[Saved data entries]
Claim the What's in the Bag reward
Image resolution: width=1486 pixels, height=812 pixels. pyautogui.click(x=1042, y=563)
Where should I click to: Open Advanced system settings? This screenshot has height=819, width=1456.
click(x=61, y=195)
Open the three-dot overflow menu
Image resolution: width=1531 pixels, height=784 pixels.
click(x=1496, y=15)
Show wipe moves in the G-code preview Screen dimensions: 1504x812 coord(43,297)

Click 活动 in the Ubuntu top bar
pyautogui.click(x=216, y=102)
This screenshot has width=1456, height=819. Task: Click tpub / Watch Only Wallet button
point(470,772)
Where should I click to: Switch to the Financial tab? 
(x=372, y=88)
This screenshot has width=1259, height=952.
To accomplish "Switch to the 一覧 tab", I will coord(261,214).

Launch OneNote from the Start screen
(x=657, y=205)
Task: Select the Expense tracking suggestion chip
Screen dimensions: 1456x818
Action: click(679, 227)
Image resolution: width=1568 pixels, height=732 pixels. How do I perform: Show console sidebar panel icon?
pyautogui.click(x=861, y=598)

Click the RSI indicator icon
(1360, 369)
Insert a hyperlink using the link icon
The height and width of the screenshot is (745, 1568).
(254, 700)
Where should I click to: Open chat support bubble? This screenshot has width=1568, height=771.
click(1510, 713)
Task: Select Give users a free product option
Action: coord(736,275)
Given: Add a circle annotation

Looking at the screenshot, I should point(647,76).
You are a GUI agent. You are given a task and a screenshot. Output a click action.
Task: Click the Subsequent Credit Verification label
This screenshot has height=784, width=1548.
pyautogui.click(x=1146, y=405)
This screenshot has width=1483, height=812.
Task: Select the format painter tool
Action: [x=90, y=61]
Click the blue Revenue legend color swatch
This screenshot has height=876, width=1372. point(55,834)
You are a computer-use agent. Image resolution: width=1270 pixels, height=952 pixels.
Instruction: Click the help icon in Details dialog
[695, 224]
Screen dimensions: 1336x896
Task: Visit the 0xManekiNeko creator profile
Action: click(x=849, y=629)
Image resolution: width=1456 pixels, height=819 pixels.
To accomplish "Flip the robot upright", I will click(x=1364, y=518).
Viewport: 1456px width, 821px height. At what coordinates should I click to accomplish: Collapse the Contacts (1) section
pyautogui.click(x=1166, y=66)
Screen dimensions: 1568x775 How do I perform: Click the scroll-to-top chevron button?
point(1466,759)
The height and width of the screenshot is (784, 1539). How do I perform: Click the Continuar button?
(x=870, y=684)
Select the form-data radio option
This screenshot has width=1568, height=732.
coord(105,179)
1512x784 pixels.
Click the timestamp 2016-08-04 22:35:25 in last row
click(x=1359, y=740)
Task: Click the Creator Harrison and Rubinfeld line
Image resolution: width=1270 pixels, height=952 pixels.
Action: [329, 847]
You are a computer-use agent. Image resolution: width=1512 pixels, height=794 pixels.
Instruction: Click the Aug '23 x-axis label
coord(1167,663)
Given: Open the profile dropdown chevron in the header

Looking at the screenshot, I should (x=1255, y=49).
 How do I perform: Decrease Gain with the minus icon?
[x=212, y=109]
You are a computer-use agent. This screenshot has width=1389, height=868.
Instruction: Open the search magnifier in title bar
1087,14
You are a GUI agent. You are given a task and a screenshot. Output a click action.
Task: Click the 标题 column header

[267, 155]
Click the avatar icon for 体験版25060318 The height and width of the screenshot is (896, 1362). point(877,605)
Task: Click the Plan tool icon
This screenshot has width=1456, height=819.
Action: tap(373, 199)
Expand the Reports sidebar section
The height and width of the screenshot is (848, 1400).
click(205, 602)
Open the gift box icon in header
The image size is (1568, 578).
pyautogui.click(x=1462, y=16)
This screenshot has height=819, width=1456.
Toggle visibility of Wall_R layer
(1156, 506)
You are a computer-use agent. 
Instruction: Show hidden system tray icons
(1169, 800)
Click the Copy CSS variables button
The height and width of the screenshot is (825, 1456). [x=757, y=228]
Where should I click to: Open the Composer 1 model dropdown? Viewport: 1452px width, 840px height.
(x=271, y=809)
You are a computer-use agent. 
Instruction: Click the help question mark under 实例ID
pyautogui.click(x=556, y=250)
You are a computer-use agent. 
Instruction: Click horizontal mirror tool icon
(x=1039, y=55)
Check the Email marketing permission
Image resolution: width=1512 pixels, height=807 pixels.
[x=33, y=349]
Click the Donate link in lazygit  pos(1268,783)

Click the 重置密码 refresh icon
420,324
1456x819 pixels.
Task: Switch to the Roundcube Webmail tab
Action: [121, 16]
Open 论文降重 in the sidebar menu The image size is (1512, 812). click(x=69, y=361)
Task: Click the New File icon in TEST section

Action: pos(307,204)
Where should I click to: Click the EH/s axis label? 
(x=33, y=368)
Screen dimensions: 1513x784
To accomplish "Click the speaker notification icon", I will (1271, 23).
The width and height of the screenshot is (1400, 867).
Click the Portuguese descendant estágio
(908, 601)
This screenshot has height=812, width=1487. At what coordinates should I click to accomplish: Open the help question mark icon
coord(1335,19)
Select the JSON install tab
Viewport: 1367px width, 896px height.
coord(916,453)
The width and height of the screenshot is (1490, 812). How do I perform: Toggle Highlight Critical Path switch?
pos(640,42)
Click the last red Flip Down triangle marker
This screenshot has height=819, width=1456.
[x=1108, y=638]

ASSIGNED TASK
Look through the records and gather every line containing "link".

WRITTEN SOLUTION
Insert a hyperlink using the link icon
Click the Donate link in lazygit  pos(1268,783)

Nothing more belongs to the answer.